On 05/02/2020 23:50, Aaron Young wrote:
in this instance we slipped up and didn’t communicate well enough.  We are 
working to improve that now both in Panama and elsewhere

I had a pleasant chat yesterday with Jorge Aguirre, and he insisted in explaining that in 2015 Kaart as an organization was very early in its learning process.  I suggested adopting/adapting the *Directed Editing Guidelines*, and my personal point of view, which I'm sharing now here, is that whoever organizes edits should not only follow the global guidelines (I like to think of them as "Brexit on World Trade Agreements"), but also checks with the local community, if there is any, what special agreements rule in the local community.  for Panamá, I would like to have such activities listed in a dedicated page in the *wiki*.  if you could describe them in Spanish, it would be much better, but if you're putting an English language page in the wiki, I'm sure there are enough non-Kaart people who would help translate that.

in fact, editing the local activities page in the wiki would be sufficient to *alert the local community*, or at least anyone watching that page.

On 05/02/2020 23:50, Aaron Young wrote:
maintain the data to make sure it is as good as it can be, which is what 
initiated this conversation

good news Kaart collecting experience and building on it.  may I suggest you also help local communities make their rules more explicit.  to make a concrete example, again for Panamá, did not agree on (did not discuss) *how to categorize highways*, nor do we know where to collect 'ref' values.

we also hardly have any factual information about rural bus routes.  why is this relevant?  a road on which you have a regular service, however crummy, can hardly qualify as "unclassified", but would be promoted to "tertiary" at the least.  could serve as reference.  also, knowing what kind of car runs the service would help with the "smoothness" tag.  collecting this information needs to happen locally, and I don't manage to picture the difficulties and the costs associated to doing this.

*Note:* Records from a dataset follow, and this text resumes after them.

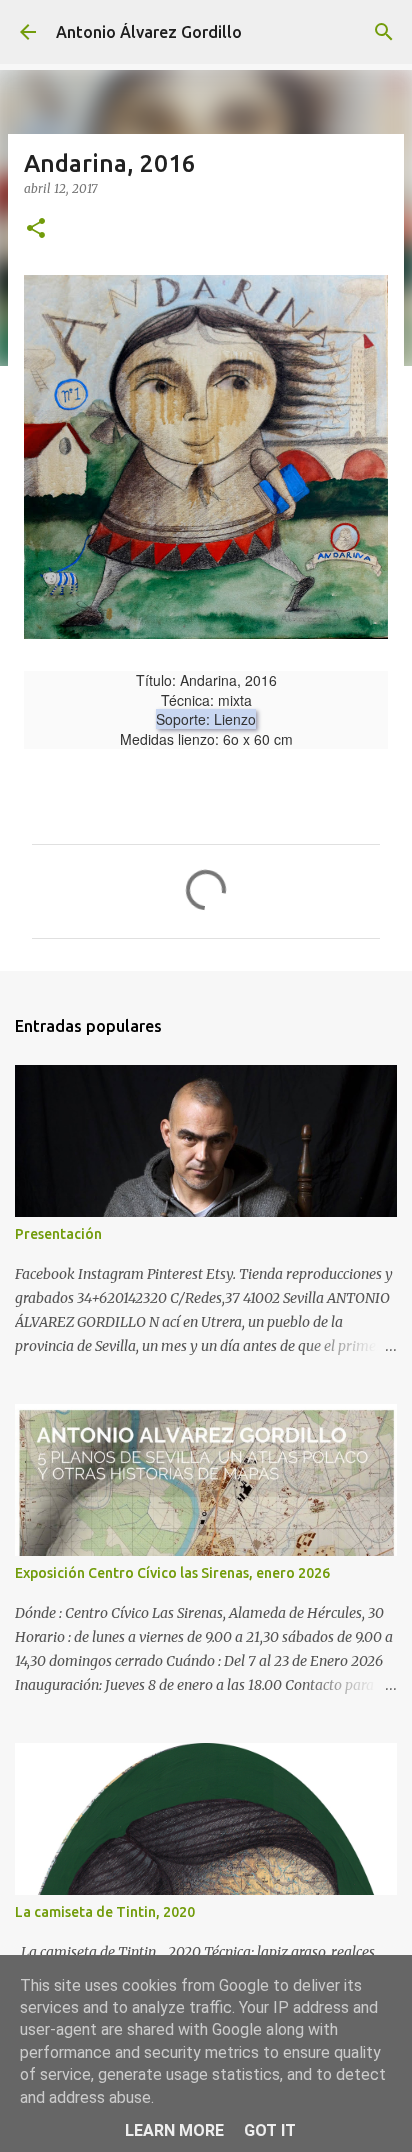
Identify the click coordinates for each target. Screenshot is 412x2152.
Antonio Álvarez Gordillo (149, 32)
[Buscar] (384, 32)
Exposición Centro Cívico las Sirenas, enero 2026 (172, 1573)
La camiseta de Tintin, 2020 (105, 1912)
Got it (270, 2130)
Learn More (174, 2130)
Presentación (58, 1234)
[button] (36, 229)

[[as a complete *side thread*, a concrete example: I recently tracked a "chiva" only doing a short round trip from Santa Fé, travelling through El Pantano, which cost me $4.  I uploaded the trace as private, that was a mistake. https://www.openstreetmap.org/trace/3198854/data, one of the GPS lost power on the way back, I should upload the data from the other device.  with some extra cheap GPS devices (I own 5, not all equally good), and some official-looking piece of paper from an organization, one could spend half a day distributing phones running OSMTracker to bus drivers and collecting them when they're back.  and moving to the next "piquera" for a different round. rural routes here may come back after more than 5 hours, and I know of routes where a one-way ticket costs $8.  ]]

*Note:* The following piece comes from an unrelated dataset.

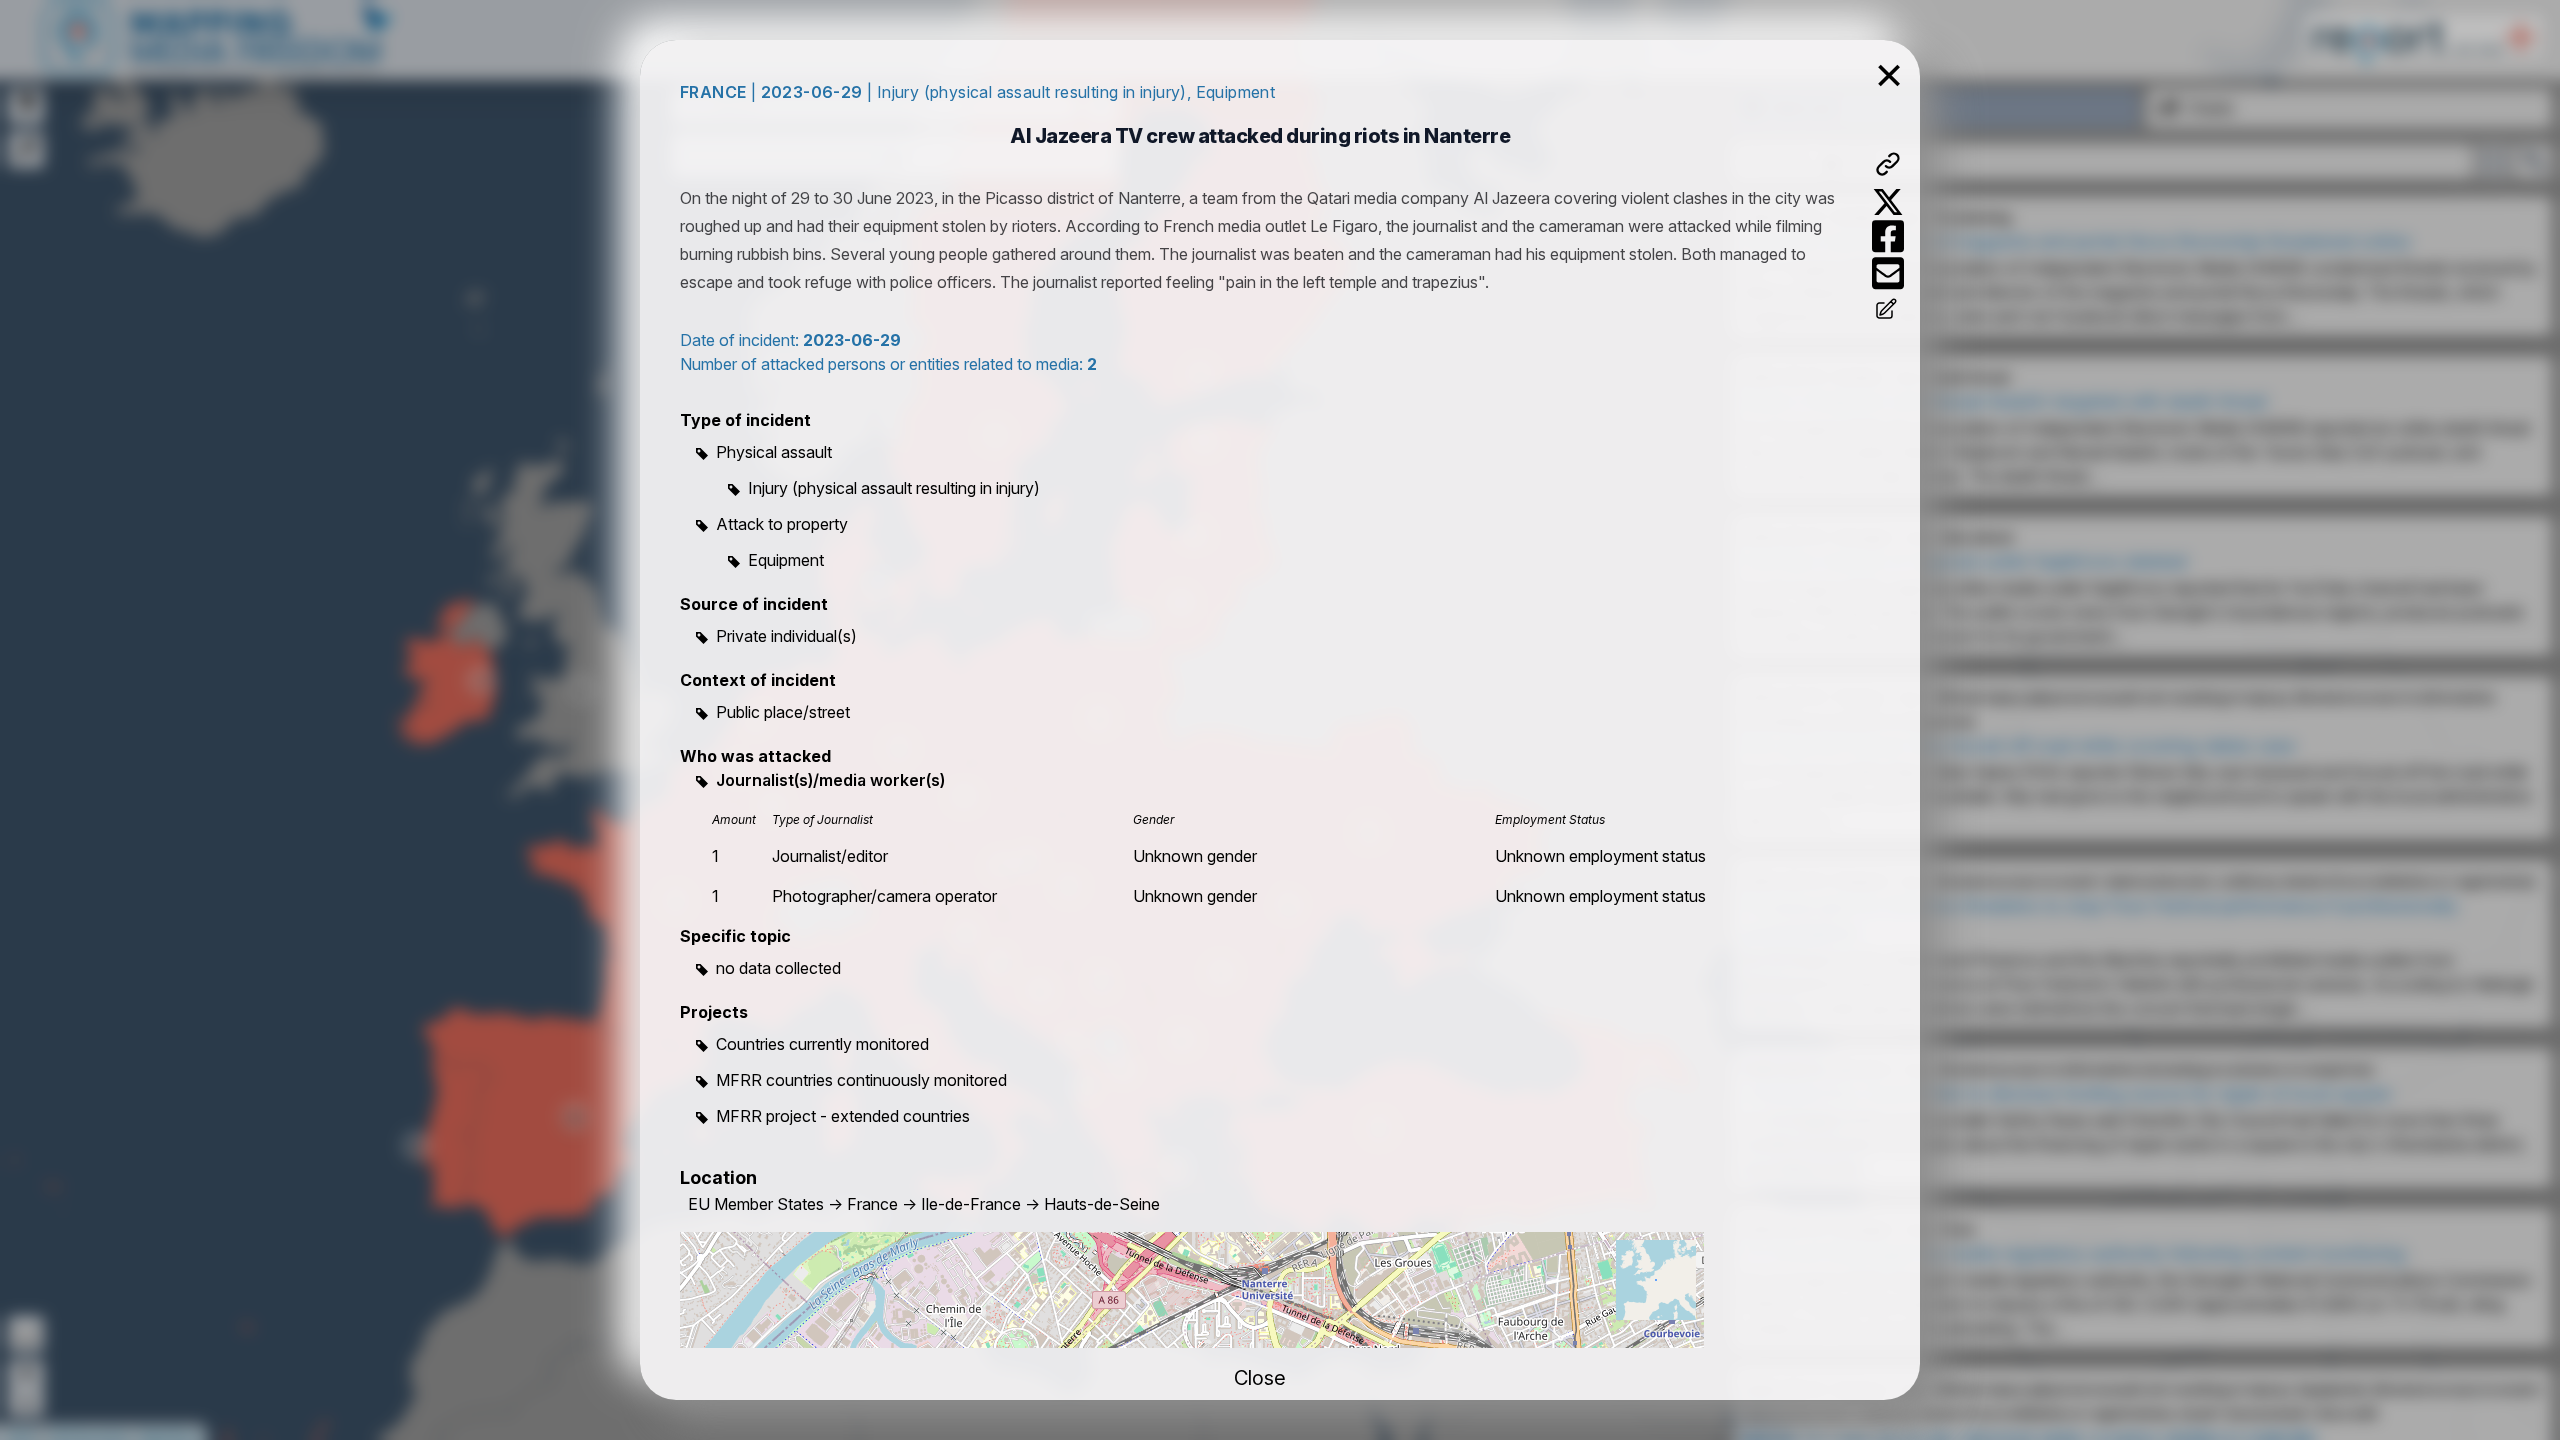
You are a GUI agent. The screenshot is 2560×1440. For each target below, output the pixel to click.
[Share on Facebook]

I am considering how to describe the above, but did not yet create the relevant wiki page/paragraph.  since Kaart is helping reclassify roads (in Panamá), it would be nice if we had some agreements on how to do that.  and given we did not have it yet, in Panamá, it would be nice if you publicly offered your thoughts for discussion, so we can reach an agreement we can describe and follow.

for *old edits*, I would consider very helpful if someone within Kaart would receive notifications on changesets produced under the Kaart flag.  see BlueSombra, and all other Kaart abandoned accounts, with all the comments still waiting for a reply.

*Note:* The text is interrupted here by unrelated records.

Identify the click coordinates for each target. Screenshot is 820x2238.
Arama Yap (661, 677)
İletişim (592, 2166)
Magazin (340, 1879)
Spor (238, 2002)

a point which I'm afraid has been missed: the reply I received by Vigo gave me the impression "past is past, and we don't look back (but you may tide up our mess)".  I understand that you're not focusing on mapping businesses any more, and I realize it's too much work for anybody, to look up the mess and clean it up, but there must be other ways to *profile yourself as responsible for the data you added*, even if it was while you were early in your learning process.